Pois é justamente o que vários cientistas fizeram. Além disso, vários cientistas realizaram levantamentos dos estudos experimentais desse tipo disseminados na literatura científica. A isso chamam de revisão sistemática de literatura.

As informações que decorrem de tais estudos e das revisões sistemáticas? Até agora nenhuma confirmação da existência de estilos de aprendizagem. Preferir essa ou aquela matéria de estudo, este ou aquele procedimento de ensino não significa aprender de formas distintas.

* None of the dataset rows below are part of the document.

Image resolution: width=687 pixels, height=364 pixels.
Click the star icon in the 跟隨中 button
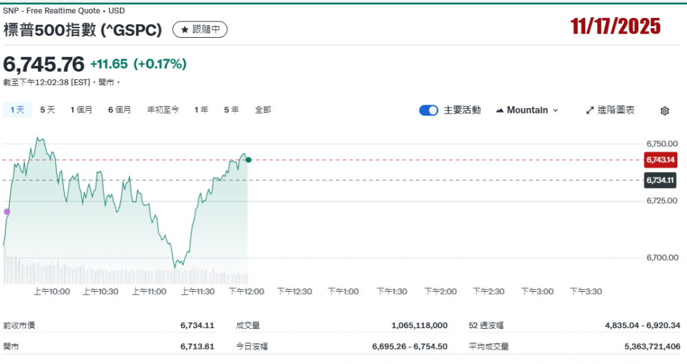pyautogui.click(x=184, y=30)
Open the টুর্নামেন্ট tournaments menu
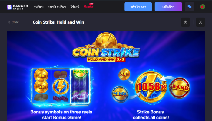Viewport: 212px width, 121px height. tap(75, 7)
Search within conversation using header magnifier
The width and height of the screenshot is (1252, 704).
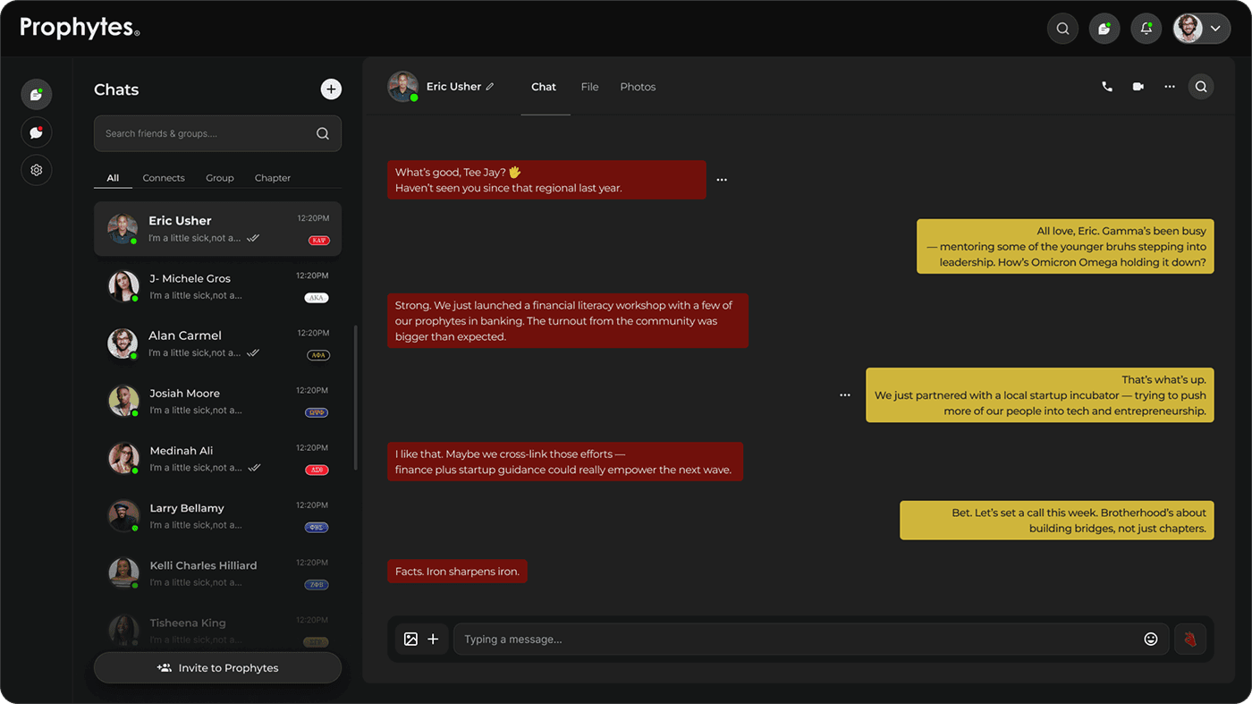point(1201,87)
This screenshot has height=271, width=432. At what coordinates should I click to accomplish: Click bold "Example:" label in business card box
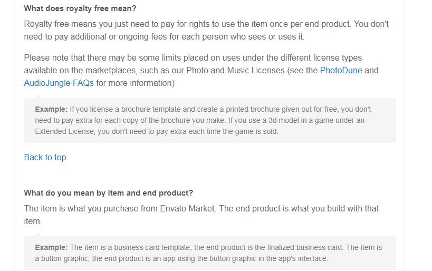coord(51,247)
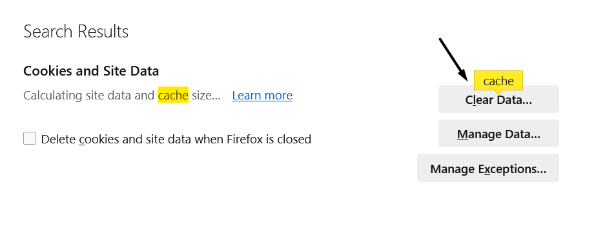This screenshot has height=248, width=596.
Task: Click the word Firefox in checkbox label
Action: 245,140
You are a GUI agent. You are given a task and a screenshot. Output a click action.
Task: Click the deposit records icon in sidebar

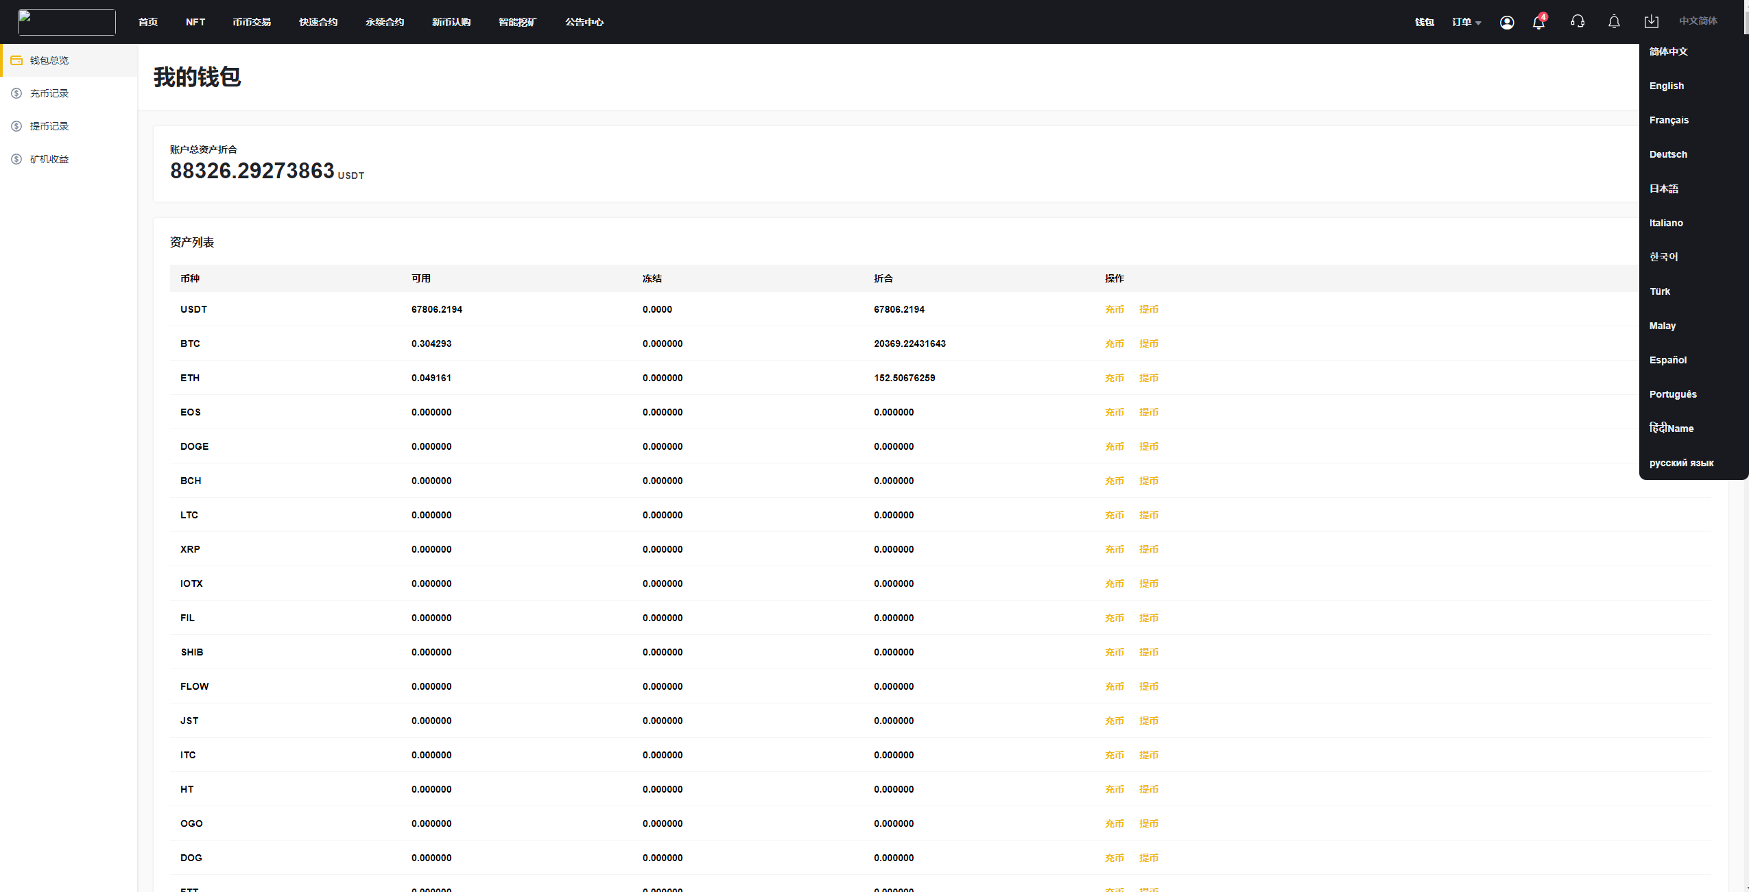click(16, 92)
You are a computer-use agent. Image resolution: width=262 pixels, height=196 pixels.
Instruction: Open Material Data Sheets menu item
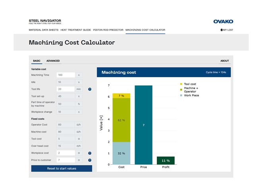coord(44,30)
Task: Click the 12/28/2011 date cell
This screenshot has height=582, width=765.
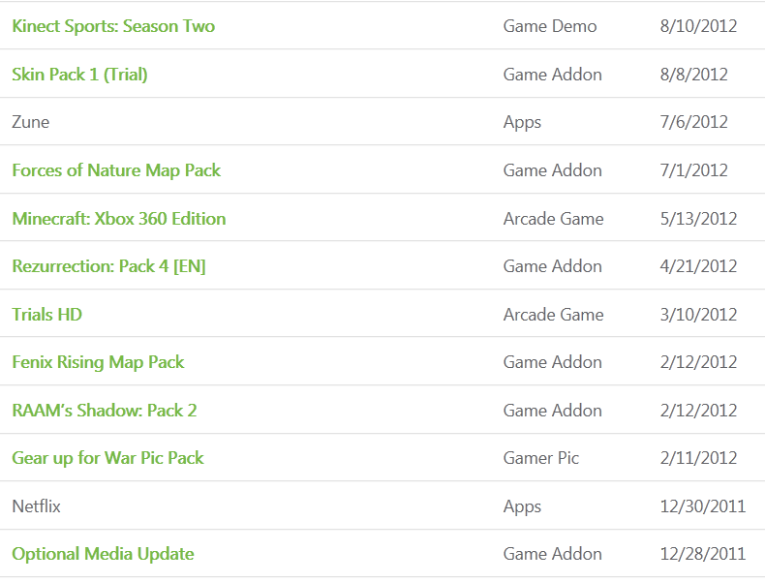Action: tap(702, 554)

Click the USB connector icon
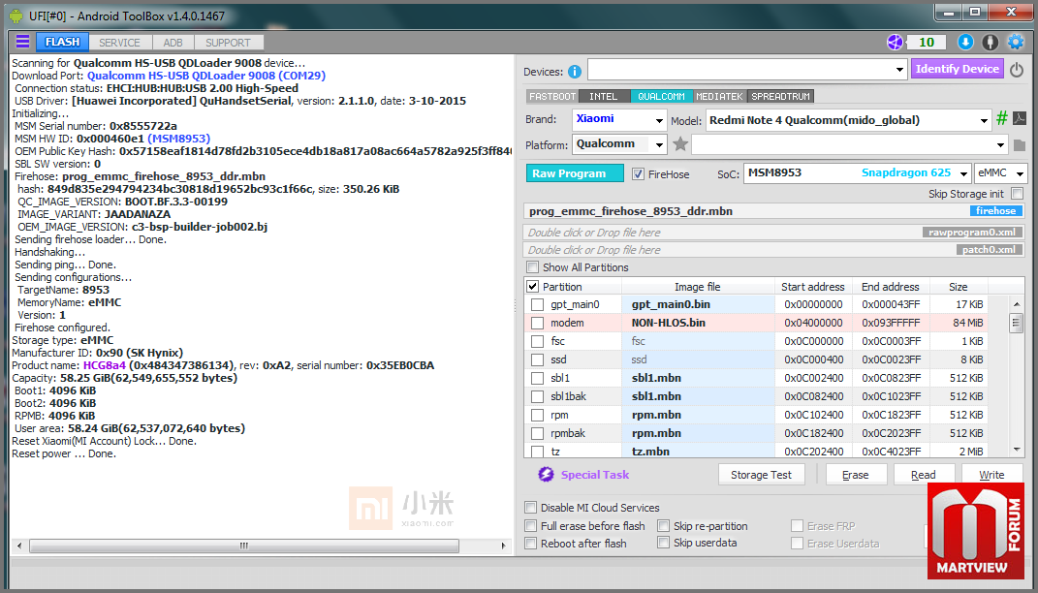point(990,42)
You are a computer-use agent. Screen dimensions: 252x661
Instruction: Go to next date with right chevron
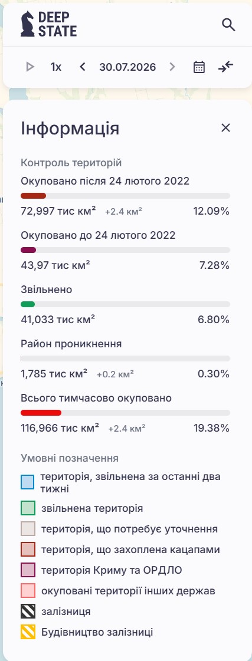(x=172, y=67)
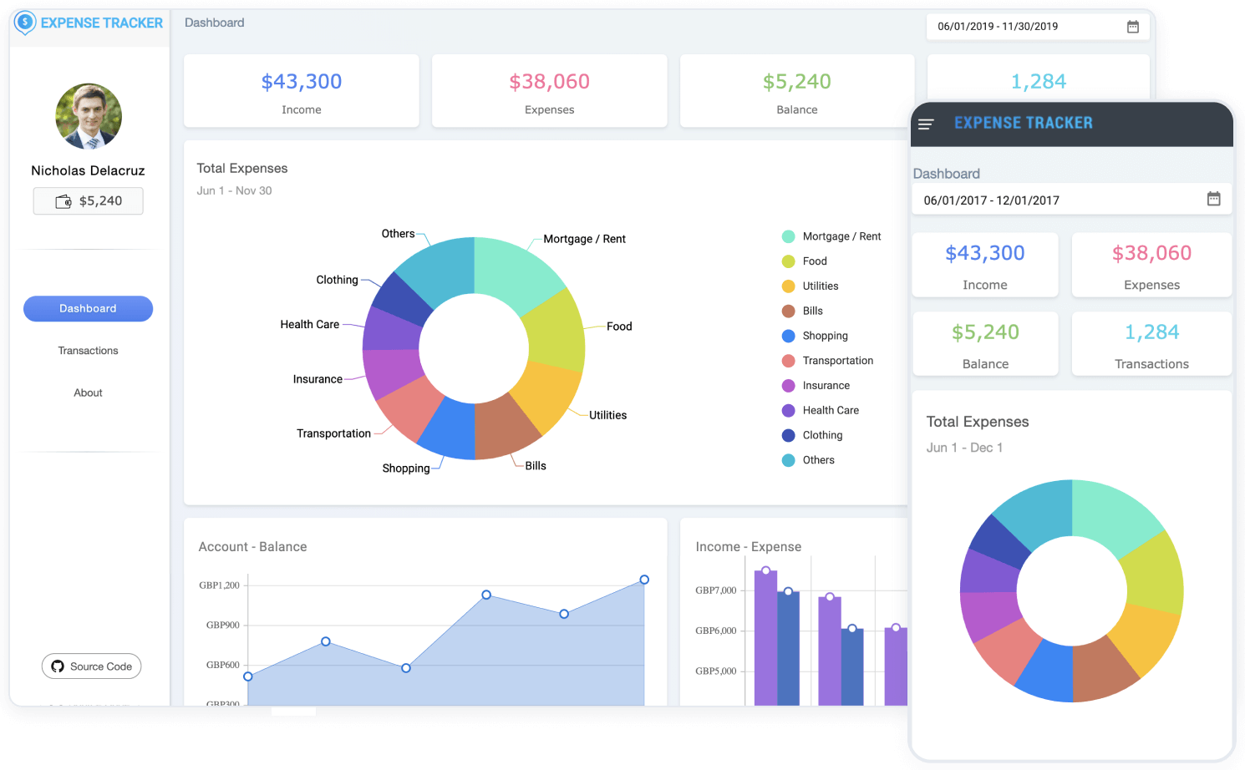Open the About page
Viewport: 1245px width, 770px height.
click(88, 393)
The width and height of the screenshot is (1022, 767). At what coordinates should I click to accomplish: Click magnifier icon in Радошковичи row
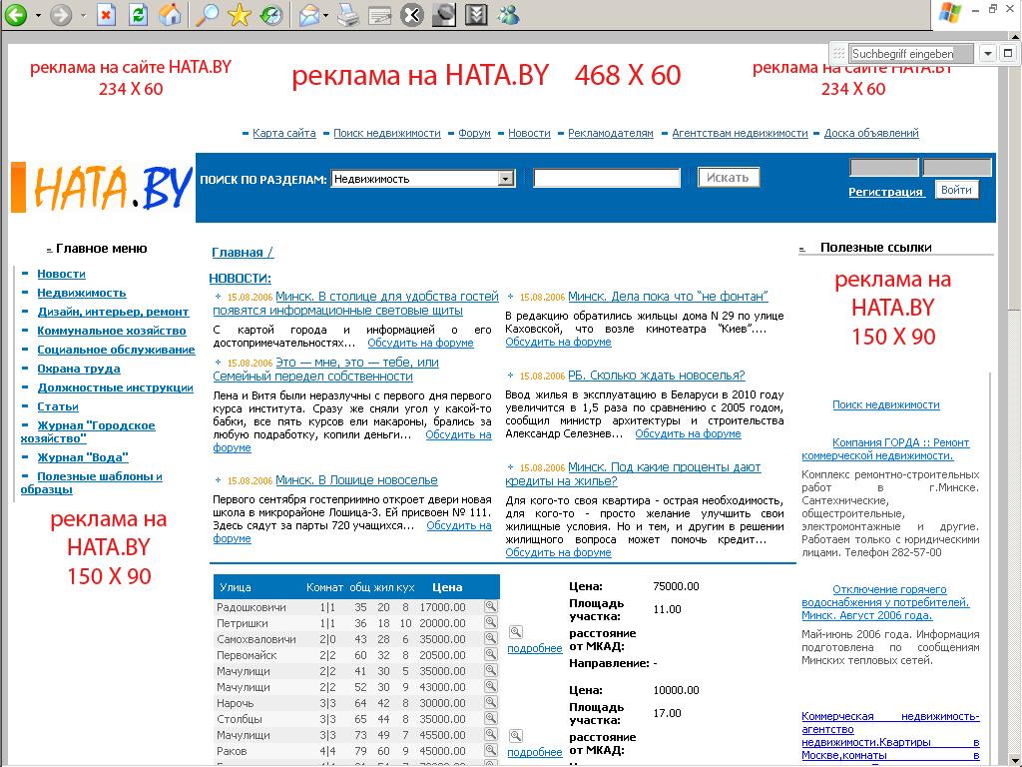coord(491,606)
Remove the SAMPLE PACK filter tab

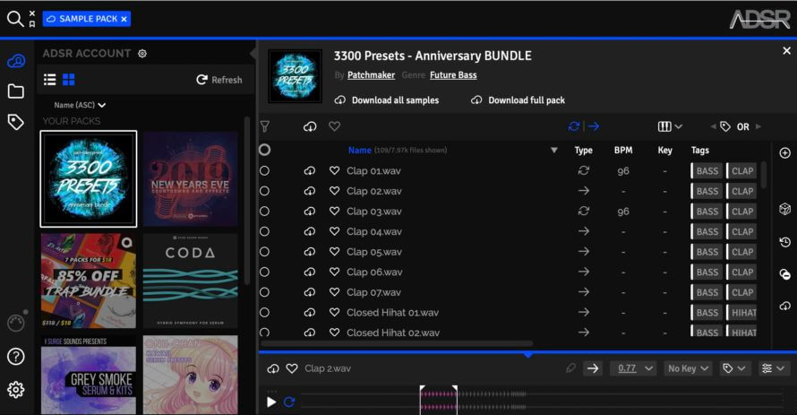click(x=124, y=19)
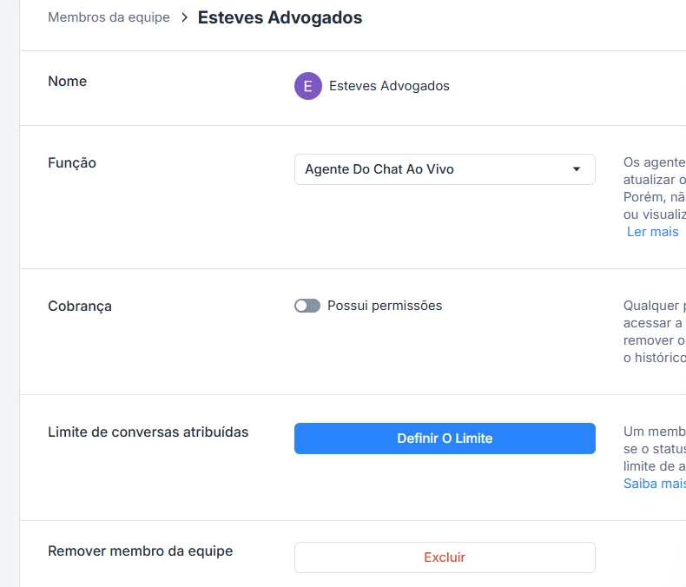Viewport: 686px width, 587px height.
Task: Click the caret arrow in the Função dropdown
Action: [x=577, y=169]
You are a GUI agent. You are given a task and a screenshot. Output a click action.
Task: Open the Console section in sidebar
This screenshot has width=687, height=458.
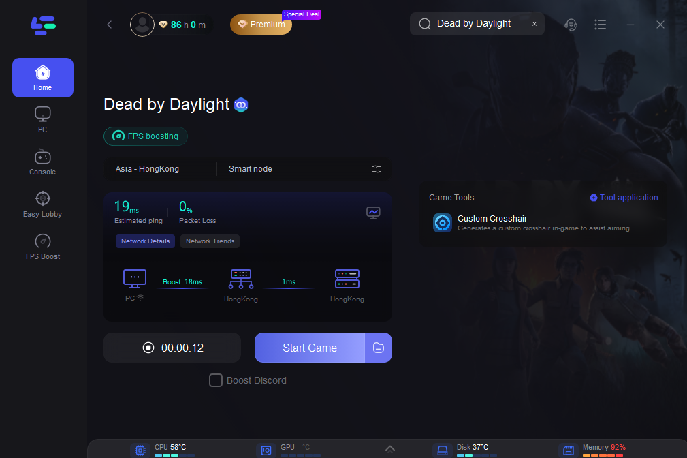click(42, 162)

Os pais devem conhecer, e reconhecer, tanto a variabilidade das preferências individuais, por exemplo, em termos de interesses por matérias de ensino, quanto a diversidade de personalidades entre as crianças. Mas não têm motivos para dar seu assentimento à noção, muito difundida, de que as crianças aprendem de formas diferentes.

Um bom início é reconhecer que, assim como não existem alunos que a tudo acertem, também não há pais e mestres isentos de erro. Deve-se evitar dar assentimento imediato ao que se lê ou se vê na mídia não especializada.

As evidências mais robustas e sistemáticas mostram que, no ensino, são seguras e universalmente eficazes as seguintes orientações:

  • Começar cedo, isto é, desde tenra idade;
  • Aproveitar ao máximo o período da explosão do vocabulário oral, entre os 3 e 4 anos;
  • Ir sempre do mais fácil e simples para o mais complexo e difícil;
  • Assegurar-se de que a criança já domina os conhecimentos e/ou desenvolveu as habilidades requeridas para o aprendizado do novo conhecimento e/ou desenvolvimento da nova habilidade antes de ensiná-la;
  • Ensinar cada coisa de uma vez;
  • Descrever com clareza e de forma sucinta o que a criança aprenderá;
  • Modelar o ensino, ou seja, fornecer um modelo a ser imitado e evitar contextualização;
  • Fazer revisões;
  • Fazer exercícios guiados;
  • Treinar, fazer repetições dos exercícios e só depois realizar exercícios autônomos.

Por fim, deve-se reconhecer que, embora as neurociências venham esclarecendo muitos aspectos do funcionamento da arquitetura cognitiva humana, estamos muito longe de uma neurociência prescritiva. E talvez jamais cheguemos a esse ponto. Será preciso ainda um bom caminho de colaboração entre neurocientistas e educadores, o que hoje ainda não existe em termos satisfatórios, para que a neurociência aumente o seu grau de fecundidade pedagógica.

REFERÊNCIAS

Artigo de 2007 em que Belsky apresenta dados sobre efeitos positivos e negativos do early child care:

BELSKY, J. et al. Are there long-term effects of early child care? Child Development, v. 78, n. 2, p. 681-701, 2007.

Artigo de 2010 no qual Belsky mostra evidências de persistência dos achados de 2007:

BELSKY, J. et al. Do Effects ofearly child care extend to age 15 years? Results from the NICHD study of early child care and youth development. Child Development, v. 81, n. 3, p. 737-756, 2010.

Artigo sumamente importante no qual Belsky discute a polêmica sobre essas evidências:

BELSKY, J. Effects of child care on child development: give parents a real choice. Londres, 2009.